What are some things you are learning from the Lord?
I’m not in control! He has purpose for everything. Life is easier when it’s what you expected or if it’s what makes sense. But it’s harder to see the purpose when it’s not expected. I have to remember that God is sovereign; He’s intentional. He has had this plan since I was born. He has been preparing me my whole life to do this. I’m learning to give grace to myself and McLean more. I can’t do everything or respond in the way I want to and neither can he. I’m learning to let go of wanting life to be what I want it to be like, especially in the little things. And I’m learning in deeper ways that it is faith and family that really matter.
What have been some funny things that have happened recently?
Some of the funniest things happen when we go on walks. If a car goes by, it often stops and reverses, and the driver stares in amazement!
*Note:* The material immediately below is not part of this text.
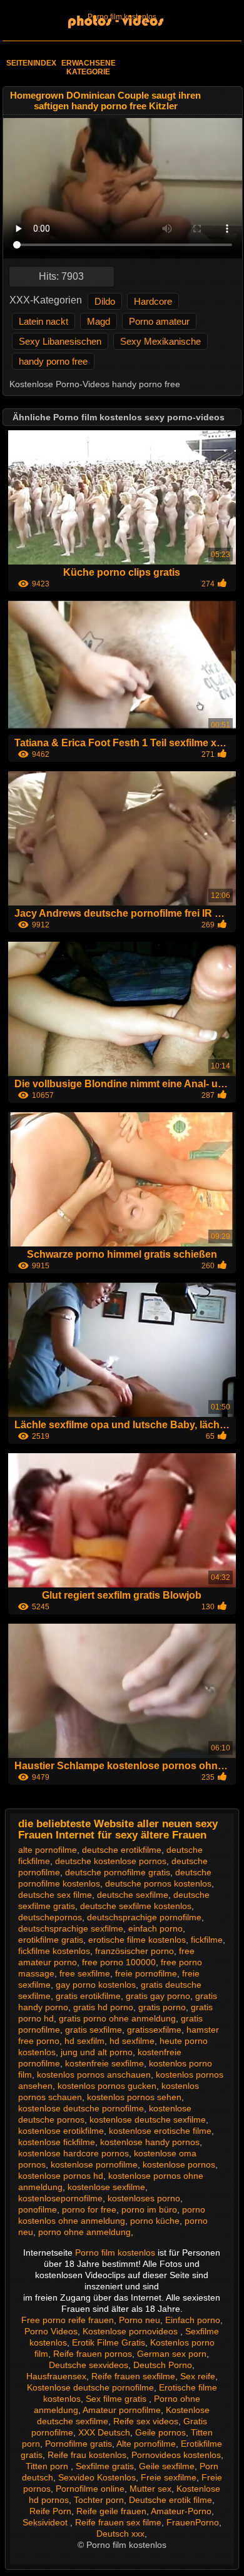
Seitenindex (31, 63)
It’s not unusual for people to ask if they can take our picture! Just this week, a woman at a park came up to us and, pointing to the babies in their stroller, exclaimed, “Are those for real?” “Yes,” we replied. “We had quadruplets six months ago.” “You mean you got three babies?” “Well, actually we had four babies.”
Listening to Grey talk to the babies always makes us laugh. Recently we heard her say to one of the crying boys (in her little toddler voice), “You’ll be alright. Your bottle is coming soon.”
Watching them interact as their individual personalities become more evident is also hysterical. We might see Fitz sucking on Yates’s hand or Mimi trying to climb over Mac. I’ve noticed that two of them are more laidback at meal time and two are greedy, so I feed a greedy one and a laidback one at the same time and watch them watching each other.
We try to laugh a lot. It’s easy to forget to do this when things get monotonous and exhausting. Having others visit who laugh at our household is a big help. We try to remember that this is a short season, and we don’t want to miss anything!